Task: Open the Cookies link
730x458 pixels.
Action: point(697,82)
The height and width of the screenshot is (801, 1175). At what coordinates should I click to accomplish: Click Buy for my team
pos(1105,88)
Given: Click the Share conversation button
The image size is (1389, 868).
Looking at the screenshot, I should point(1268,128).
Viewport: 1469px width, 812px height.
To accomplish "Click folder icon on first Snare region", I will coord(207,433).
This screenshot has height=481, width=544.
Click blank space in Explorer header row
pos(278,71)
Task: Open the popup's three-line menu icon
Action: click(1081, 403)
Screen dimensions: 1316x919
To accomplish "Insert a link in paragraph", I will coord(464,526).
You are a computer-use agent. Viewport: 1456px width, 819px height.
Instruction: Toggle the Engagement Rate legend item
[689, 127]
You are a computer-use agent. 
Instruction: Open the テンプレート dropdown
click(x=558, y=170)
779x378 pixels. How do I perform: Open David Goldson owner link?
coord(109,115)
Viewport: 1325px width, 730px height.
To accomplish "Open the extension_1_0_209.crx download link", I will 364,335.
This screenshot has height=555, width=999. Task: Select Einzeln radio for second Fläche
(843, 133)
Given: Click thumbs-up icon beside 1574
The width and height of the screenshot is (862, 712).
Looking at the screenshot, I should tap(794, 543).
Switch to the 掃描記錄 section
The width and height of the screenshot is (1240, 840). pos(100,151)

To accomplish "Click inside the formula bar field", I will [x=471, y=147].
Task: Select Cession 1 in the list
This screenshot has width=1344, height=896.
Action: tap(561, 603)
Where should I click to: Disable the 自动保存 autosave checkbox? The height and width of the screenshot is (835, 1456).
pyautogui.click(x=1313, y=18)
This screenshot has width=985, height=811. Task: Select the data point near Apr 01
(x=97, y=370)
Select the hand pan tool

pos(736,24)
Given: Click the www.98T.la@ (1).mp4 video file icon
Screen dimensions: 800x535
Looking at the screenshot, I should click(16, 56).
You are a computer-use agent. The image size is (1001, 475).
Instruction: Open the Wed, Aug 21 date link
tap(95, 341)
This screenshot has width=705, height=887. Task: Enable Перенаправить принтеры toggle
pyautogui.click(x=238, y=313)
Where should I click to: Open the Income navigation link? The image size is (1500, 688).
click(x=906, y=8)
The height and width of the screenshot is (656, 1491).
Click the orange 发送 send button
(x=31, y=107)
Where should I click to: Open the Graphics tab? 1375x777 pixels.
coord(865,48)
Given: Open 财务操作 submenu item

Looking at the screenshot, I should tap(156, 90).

→ Task statement:
Rewrite all the items above, replacing every "Viewport" with "Window size" and leaving everything else unchanged.

→ The output:
Task: Open the Cookies link
730x458 pixels.
Action: point(697,82)
The height and width of the screenshot is (801, 1175). At what coordinates should I click to accomplish: Click Buy for my team
pos(1105,88)
Given: Click the Share conversation button
The image size is (1389, 868).
Looking at the screenshot, I should point(1268,128).
Window size: 1469px width, 812px height.
To accomplish "Click folder icon on first Snare region", I will coord(207,433).
This screenshot has height=481, width=544.
Click blank space in Explorer header row
pos(278,71)
Task: Open the popup's three-line menu icon
Action: click(1081, 403)
Screen dimensions: 1316x919
To accomplish "Insert a link in paragraph", I will coord(464,526).
You are a computer-use agent. Window size: 1456px width, 819px height.
Instruction: Toggle the Engagement Rate legend item
[689, 127]
You are a computer-use agent. 
Instruction: Open the テンプレート dropdown
click(x=558, y=170)
779x378 pixels. How do I perform: Open David Goldson owner link?
coord(109,115)
Window size: 1325px width, 730px height.
To accomplish "Open the extension_1_0_209.crx download link", I will 364,335.
This screenshot has height=555, width=999. Task: Select Einzeln radio for second Fläche
(843, 133)
Given: Click thumbs-up icon beside 1574
The width and height of the screenshot is (862, 712).
Looking at the screenshot, I should tap(794, 543).
Switch to the 掃描記錄 section
The width and height of the screenshot is (1240, 840). pos(100,151)

To accomplish "Click inside the formula bar field", I will [x=471, y=147].
Task: Select Cession 1 in the list
This screenshot has width=1344, height=896.
Action: tap(561, 603)
Where should I click to: Disable the 自动保存 autosave checkbox? The height and width of the screenshot is (835, 1456).
pyautogui.click(x=1313, y=18)
This screenshot has width=985, height=811. Task: Select the data point near Apr 01
(x=97, y=370)
Select the hand pan tool

pos(736,24)
Given: Click the www.98T.la@ (1).mp4 video file icon
Screen dimensions: 800x535
Looking at the screenshot, I should click(16, 56).
You are a computer-use agent. The image size is (1001, 475).
Instruction: Open the Wed, Aug 21 date link
tap(95, 341)
This screenshot has width=705, height=887. Task: Enable Перенаправить принтеры toggle
pyautogui.click(x=238, y=313)
Where should I click to: Open the Income navigation link? The image size is (1500, 688).
click(x=906, y=8)
The height and width of the screenshot is (656, 1491).
Click the orange 发送 send button
(x=31, y=107)
Where should I click to: Open the Graphics tab? 1375x777 pixels.
coord(865,48)
Given: Open 财务操作 submenu item

Looking at the screenshot, I should tap(156, 90).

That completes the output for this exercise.